Kung-Fu Panda 3

Publié le 29 Mars 2016

De Jennifer Yuh et Alessandro Carloni

 

Po avait toujours cru son père panda disparu, mais le voilà qui réapparaît ! Enfin réunis, père et fils vont voyager jusqu’au village secret des pandas. Ils y feront la connaissance de certains de leurs semblables, tous plus étonnants les uns que les autres. Mais lorsque le maléfique Kaï décide de s’attaquer aux plus grands maîtres du kung-fu à travers toute la Chine, Po va devoir réussir l’impossible : transformer une horde de pandas maladroits et rigolards en experts des arts martiaux! 

 

 

 

 

 

Si j'avais bien aimé le premier et deuxième opus de Kung-fu Panda (ici et ici - de quoi constater que l'écriture mûrit, avec les années...) c'était surtout pour leur rythme alternant efficacement gags et scènes de combats. Surtout, ils faisaient partie de ces films d'animation que l'on pouvait apprécier quel que soit son âge. 

 

Ce troisième opus ne fait pas exception à la règle, et c'est tant mieux. On plonge ainsi dans un univers familier sans pour autant être lassant, et que je découvre pour la première fois en 3D, technologie qui met en valeur l'animation, notamment dans ses références à la peinture chinoise. On y retrouve un Po aguerri aux techniques de combat mais qui ignore encore qui il est vraiment. Lorsqu'il découvre son véritable père, parti à sa recherche, il va devoir s'approprier son identité complexe pour maîtriser le Qi (lire Chi) et vaincre un nouvel ennemi, venu du royaume des esprits. 

 

 

Po retourne alors dans son village natal, caché dans les montagnes, pour vivre la vie d'un panda ordinaire et retrouver son élément naturel.
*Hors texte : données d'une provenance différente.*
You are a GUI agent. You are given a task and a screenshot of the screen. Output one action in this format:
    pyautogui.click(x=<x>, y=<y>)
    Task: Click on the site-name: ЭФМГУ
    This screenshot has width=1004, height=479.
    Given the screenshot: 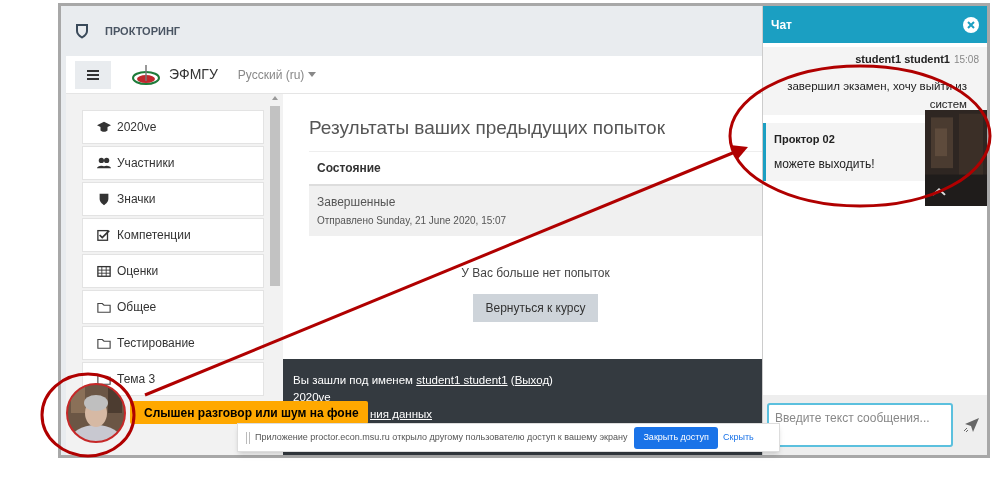 What is the action you would take?
    pyautogui.click(x=194, y=74)
    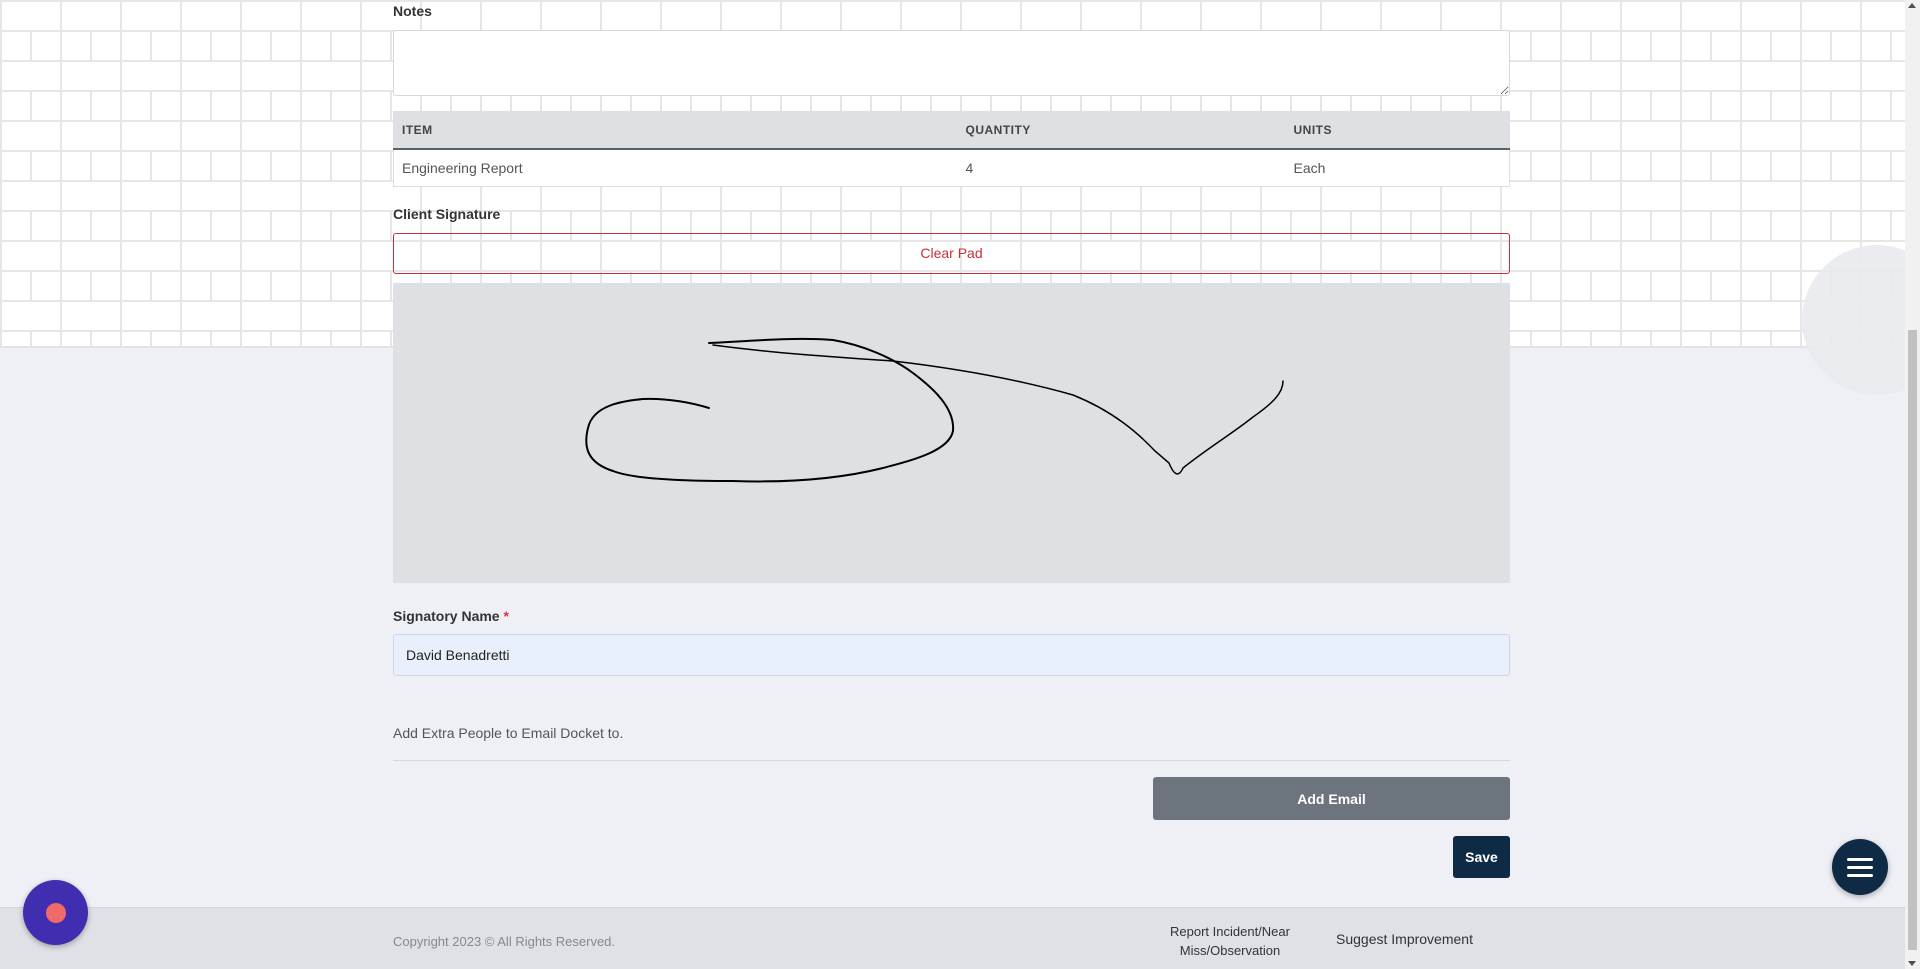 The height and width of the screenshot is (969, 1920). Describe the element at coordinates (970, 168) in the screenshot. I see `cell-quantity: 4` at that location. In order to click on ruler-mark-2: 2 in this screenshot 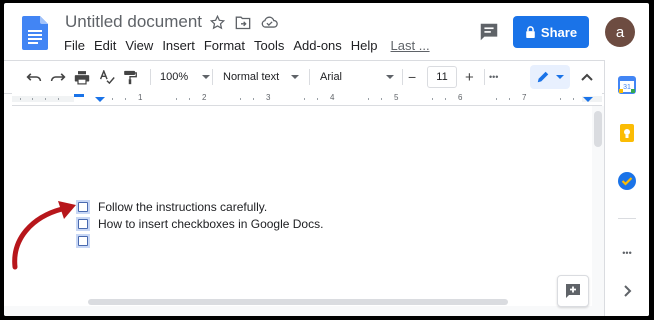, I will do `click(204, 98)`. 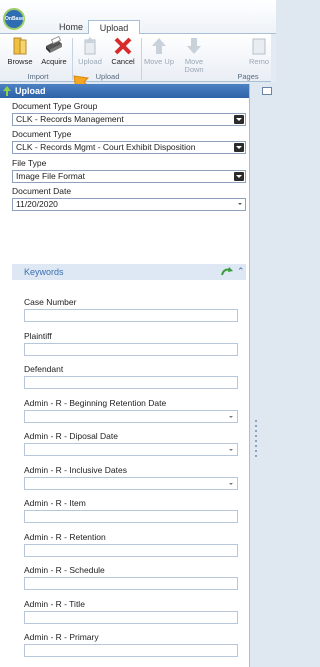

Il apprend une vie tranquille, faite de siestes, de roulé-boulés dans l'herbe - c'est vrai, pourquoi marcher quand on peut se laisser rouler - de repas gargantuesques et de câlins collectifs... 

 

On aime retrouver l'univers familier de Kung-fu Panda, son caractère de grand enfant - son père n'est pas mieux, vous verrez - et ses maladresses, le tout porté par la voix française de Manu Payet, qui semble toujours très à l'aise avec les facéties de son personnage. C'est avec un grand plaisir également, que l'on entend en Maître Shifu la voix si particulière de Pierre Arditi, avec toute la sagesse dont le sang-froid est mis à mal, situation propice à de bons gags.  

 

J'ai beaucoup aimé les nouvelles références à la culture chinoise, comme l'utilisation de la symbolique du jade, mais également la signature sonore du méchant et les effets de lumière que les animateurs ont créés autour de cette pierre et de ses armes. Le scénario est plutôt convenu, mais cela n'a jamais été un facteur déterminant depuis le début de la saga et en ce sens, il n'y pas de mauvaise surprise de ce point de vue-là. 

 

On aime replonger dans l'univers de ce panda si attachant et maladroit, sorte d'éternel adulescent bon vivant dans lequel, peut-être, on reconnaît un peu ce qu'on aimerait oser si on n'était pas obligé d'être si sérieux, parfois. Oui aux siestes interminables, oui aux roulé-boulés, oui aux câlins!